How do you create the perfect pepperoni? What is the perfect ingredient blend for a perfume? Creme Global may just have the answer. The AI modelling innovator is helping food, agri, and cosmetic companies analyse their data to make speedy product improvements and predict customer behaviour.
Creme Global is a scientific modeling, data analytics & computing company. Founded by Cronan McNamara in 2005, the Dublin-based company has expanded to span Europe and America, boasting a staff of 30 specialists in QA, data engineering, and the food, agricultural and cosmetic sectors. Their work ranges from analysing reams of data to figure out how to create the best pepperoni, to surveying fragrance ingredients to reduce sensitivity and increase safety in ingredients used.

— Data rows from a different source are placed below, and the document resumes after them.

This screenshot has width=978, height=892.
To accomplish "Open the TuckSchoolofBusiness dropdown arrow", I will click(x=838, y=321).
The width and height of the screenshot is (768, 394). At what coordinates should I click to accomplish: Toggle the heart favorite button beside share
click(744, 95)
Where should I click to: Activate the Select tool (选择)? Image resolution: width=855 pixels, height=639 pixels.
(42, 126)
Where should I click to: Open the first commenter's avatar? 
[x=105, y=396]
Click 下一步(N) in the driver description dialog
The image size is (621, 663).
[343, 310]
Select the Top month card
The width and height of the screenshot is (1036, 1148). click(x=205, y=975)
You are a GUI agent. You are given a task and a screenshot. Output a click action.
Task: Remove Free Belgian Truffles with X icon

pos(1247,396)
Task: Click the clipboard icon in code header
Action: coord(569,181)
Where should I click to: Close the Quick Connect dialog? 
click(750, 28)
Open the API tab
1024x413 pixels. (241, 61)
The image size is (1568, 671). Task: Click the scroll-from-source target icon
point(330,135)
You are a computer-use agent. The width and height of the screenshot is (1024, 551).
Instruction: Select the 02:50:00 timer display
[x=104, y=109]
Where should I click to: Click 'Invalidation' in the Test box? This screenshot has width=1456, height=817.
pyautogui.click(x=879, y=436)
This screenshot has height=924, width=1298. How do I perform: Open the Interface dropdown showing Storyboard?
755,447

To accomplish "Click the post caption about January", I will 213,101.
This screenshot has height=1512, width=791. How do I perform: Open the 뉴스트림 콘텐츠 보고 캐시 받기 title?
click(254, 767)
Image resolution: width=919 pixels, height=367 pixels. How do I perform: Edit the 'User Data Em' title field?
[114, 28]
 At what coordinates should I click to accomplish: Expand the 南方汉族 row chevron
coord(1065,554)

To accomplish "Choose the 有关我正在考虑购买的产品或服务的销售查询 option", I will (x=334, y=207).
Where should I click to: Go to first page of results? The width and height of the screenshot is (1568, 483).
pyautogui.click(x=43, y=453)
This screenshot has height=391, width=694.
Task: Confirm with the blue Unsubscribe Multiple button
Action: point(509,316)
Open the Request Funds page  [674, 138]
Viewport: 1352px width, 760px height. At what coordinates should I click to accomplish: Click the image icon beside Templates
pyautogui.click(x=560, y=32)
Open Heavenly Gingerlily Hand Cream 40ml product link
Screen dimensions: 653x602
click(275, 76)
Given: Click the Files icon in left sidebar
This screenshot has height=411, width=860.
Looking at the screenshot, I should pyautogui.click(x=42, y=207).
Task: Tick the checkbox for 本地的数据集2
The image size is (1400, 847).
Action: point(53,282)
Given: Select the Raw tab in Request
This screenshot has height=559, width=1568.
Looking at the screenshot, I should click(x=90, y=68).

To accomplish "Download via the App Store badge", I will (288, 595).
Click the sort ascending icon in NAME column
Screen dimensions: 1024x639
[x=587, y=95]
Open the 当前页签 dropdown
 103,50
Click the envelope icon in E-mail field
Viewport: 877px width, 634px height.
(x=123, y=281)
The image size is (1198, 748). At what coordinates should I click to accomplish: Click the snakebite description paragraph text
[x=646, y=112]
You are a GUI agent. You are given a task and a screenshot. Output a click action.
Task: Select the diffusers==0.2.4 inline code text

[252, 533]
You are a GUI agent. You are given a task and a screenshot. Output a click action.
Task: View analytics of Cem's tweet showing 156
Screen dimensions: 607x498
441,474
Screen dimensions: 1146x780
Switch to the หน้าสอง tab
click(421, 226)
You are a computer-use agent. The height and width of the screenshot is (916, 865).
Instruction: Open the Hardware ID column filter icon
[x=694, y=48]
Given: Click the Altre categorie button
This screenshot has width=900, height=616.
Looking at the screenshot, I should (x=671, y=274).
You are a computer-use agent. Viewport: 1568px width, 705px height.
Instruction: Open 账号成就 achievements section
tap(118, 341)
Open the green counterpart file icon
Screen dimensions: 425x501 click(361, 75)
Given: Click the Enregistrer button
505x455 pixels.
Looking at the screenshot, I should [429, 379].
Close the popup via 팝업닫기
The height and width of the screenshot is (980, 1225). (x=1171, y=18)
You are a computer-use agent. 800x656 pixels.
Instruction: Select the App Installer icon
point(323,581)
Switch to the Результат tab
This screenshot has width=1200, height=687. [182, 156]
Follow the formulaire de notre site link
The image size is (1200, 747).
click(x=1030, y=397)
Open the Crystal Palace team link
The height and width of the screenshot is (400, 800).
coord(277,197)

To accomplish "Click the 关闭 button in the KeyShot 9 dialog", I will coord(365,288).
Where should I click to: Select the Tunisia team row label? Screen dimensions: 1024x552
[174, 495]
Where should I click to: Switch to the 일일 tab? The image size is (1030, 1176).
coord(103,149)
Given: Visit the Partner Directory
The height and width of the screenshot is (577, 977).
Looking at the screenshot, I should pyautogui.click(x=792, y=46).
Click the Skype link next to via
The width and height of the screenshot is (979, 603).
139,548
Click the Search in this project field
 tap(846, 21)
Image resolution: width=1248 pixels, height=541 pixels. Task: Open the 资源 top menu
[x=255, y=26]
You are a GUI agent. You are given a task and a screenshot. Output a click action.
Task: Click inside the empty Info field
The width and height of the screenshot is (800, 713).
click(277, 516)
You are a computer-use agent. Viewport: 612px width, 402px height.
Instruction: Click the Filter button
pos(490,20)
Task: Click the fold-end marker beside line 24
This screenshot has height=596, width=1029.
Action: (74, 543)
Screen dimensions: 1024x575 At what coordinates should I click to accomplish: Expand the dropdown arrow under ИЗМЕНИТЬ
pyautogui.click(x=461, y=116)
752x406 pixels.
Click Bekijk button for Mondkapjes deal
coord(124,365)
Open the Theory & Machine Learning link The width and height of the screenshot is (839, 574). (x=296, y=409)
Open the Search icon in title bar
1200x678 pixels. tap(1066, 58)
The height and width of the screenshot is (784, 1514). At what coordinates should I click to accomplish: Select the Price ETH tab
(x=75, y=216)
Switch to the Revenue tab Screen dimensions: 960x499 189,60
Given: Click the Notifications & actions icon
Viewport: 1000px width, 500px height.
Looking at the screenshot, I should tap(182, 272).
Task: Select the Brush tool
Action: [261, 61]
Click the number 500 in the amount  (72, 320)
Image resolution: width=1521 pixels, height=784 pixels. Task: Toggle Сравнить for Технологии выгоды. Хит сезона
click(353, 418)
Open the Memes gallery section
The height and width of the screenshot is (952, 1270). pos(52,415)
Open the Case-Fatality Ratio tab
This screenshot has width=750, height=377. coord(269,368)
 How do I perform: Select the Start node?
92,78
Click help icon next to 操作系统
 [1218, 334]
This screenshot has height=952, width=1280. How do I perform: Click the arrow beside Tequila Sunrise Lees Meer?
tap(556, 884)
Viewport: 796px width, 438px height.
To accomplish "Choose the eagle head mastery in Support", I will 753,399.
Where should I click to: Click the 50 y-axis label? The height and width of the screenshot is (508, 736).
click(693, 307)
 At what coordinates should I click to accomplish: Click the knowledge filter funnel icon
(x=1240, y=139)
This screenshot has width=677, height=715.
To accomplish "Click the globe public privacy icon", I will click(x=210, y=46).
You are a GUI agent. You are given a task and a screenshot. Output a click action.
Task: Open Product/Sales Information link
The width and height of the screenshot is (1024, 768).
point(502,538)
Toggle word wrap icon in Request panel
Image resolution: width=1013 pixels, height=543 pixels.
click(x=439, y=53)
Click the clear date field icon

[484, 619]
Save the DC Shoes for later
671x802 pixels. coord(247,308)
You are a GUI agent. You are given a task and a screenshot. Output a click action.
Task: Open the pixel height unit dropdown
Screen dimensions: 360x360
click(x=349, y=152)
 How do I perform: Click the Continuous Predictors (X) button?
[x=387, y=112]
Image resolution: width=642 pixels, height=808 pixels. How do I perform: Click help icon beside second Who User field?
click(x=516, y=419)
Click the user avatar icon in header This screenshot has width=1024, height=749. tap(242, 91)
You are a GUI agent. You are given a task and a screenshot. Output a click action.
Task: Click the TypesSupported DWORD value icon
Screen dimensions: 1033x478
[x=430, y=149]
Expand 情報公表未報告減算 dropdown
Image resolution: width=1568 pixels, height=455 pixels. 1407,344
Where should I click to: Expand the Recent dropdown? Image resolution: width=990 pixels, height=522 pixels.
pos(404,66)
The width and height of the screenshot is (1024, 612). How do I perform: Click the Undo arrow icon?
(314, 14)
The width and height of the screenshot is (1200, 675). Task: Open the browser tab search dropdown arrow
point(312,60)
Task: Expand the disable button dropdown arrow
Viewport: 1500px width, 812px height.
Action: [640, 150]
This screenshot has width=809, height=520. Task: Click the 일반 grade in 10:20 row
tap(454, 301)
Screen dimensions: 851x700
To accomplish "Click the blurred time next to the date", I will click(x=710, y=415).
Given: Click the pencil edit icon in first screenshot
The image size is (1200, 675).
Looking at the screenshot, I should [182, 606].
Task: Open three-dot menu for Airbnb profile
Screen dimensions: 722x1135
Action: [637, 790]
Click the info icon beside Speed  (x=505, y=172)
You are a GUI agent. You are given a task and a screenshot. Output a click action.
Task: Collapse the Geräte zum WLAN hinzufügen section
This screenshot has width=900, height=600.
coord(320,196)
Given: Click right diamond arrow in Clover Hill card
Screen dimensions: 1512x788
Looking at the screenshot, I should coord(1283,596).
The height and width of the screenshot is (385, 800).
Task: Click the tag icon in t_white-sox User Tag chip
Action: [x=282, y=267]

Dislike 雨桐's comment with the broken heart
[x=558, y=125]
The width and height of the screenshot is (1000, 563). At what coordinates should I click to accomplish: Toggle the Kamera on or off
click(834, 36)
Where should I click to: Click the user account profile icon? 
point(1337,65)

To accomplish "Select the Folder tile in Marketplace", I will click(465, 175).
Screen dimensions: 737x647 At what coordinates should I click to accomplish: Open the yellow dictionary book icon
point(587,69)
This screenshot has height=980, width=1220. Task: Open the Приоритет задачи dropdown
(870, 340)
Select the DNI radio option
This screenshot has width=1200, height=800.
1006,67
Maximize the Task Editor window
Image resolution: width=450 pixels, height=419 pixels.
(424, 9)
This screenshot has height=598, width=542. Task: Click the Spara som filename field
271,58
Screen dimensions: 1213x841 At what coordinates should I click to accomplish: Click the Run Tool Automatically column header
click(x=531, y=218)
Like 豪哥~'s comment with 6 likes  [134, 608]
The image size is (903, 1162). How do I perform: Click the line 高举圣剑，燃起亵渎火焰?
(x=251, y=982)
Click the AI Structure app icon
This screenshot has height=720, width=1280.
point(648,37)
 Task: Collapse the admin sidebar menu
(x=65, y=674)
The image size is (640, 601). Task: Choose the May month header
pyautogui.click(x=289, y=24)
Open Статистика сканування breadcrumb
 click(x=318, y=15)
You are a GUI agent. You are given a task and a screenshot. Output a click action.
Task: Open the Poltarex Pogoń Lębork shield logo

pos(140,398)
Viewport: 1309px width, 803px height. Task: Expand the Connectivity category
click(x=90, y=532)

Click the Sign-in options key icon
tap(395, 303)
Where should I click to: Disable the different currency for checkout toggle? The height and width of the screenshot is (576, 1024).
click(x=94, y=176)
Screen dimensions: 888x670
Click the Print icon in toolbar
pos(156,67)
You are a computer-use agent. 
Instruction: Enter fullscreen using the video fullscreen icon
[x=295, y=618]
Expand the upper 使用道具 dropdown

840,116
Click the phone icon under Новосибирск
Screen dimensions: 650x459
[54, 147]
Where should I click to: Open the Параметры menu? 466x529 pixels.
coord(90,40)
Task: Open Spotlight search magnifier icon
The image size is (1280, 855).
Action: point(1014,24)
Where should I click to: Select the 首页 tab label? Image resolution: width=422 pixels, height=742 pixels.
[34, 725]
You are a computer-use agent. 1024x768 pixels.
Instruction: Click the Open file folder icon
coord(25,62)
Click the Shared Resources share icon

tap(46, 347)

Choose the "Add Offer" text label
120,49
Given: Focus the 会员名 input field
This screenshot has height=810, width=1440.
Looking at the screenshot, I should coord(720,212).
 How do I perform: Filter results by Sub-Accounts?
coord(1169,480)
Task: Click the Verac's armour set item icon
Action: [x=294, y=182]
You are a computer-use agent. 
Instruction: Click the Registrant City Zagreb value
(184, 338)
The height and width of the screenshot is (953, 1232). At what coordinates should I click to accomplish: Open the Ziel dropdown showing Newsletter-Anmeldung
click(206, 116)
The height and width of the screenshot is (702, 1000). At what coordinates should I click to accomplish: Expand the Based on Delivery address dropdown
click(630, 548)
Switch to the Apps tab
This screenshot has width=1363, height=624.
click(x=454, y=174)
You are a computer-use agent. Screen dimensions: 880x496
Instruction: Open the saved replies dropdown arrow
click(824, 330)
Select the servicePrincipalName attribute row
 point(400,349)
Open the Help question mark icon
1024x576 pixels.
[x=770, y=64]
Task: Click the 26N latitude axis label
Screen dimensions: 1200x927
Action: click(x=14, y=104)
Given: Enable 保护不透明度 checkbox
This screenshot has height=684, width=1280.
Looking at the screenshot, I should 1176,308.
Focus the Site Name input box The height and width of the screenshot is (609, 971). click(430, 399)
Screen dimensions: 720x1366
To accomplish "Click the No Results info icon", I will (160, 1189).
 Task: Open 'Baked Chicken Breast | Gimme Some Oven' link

As with all technological developments in their early days, the first couple of iterations of generative AI left a lot to be desired.
“In the early years, AI wasn’t mature enough, or the data sets weren’t big enough or ready for AI,” Cronan explains. “Within the last five years, I feel like we’ve been in earnest integrating it properly into our platforms and products. And that’s only accelerated over the last two or three years to become even more part of our daily toolkit.”
Creme Global has been using AI for five years, but in the last two or three, it has seen a surge in the accuracy and benefit of the software.
“ChatGPT is progressing rapidly,” Cronan says. “I think [companies were] a bit sceptical because 10 or 20 years ago people were promising AI solutions and they weren’t really delivering. But all of a sudden, they are delivering.”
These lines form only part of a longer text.